### DATA LINES

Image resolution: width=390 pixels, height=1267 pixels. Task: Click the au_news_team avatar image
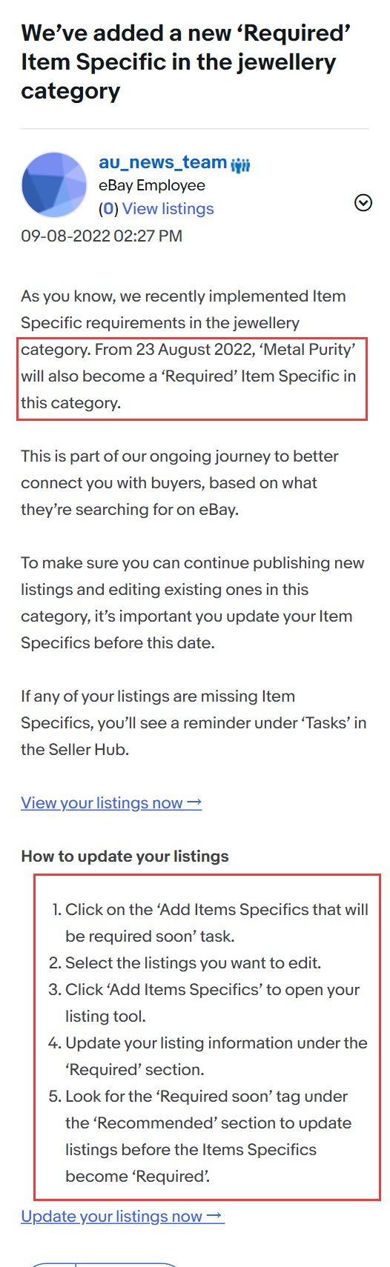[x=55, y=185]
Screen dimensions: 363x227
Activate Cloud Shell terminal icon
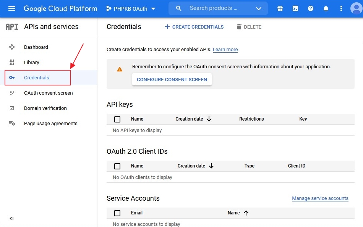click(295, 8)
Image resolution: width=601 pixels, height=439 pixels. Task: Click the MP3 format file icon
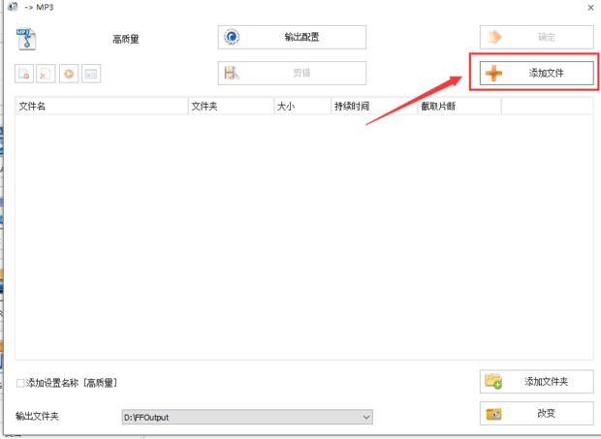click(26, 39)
--
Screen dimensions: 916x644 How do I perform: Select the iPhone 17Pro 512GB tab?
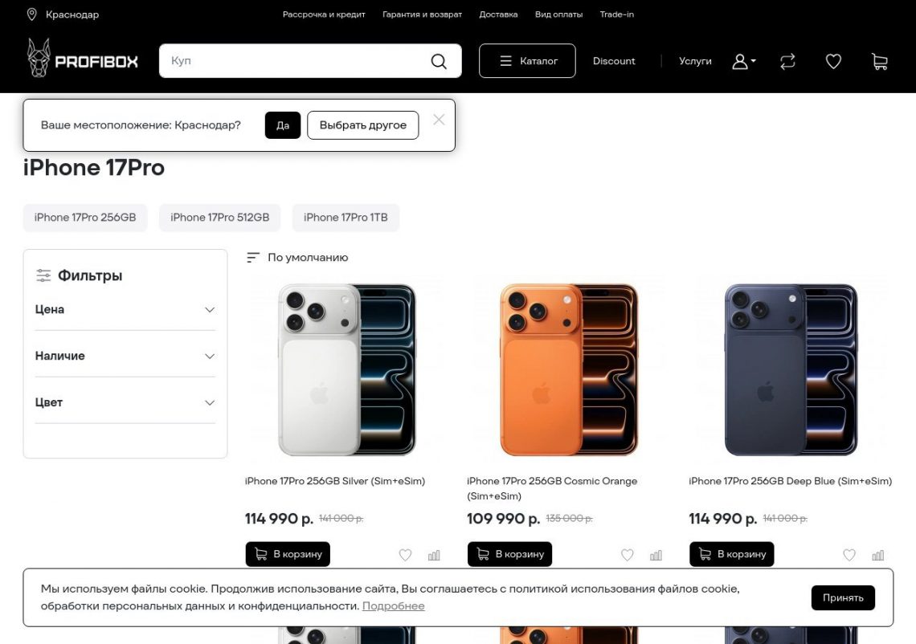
--
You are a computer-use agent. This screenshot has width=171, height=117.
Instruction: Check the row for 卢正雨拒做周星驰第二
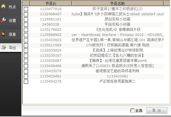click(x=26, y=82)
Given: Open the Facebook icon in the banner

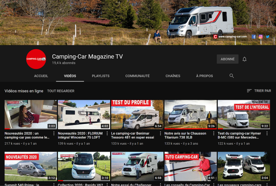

### SET PROBLEM
Reproduce the listing lines verbatim, starting with the line containing "Image resolution: width=390" and ending with the line containing "click(26, 39)", both included, and omit the pictures.

### CORRECT RESPONSE
Image resolution: width=390 pixels, height=1267 pixels. Task: Click the au_news_team avatar image
[x=55, y=185]
Screen dimensions: 363x227
Activate Cloud Shell terminal icon
click(295, 8)
Image resolution: width=601 pixels, height=439 pixels. Task: Click the MP3 format file icon
click(26, 39)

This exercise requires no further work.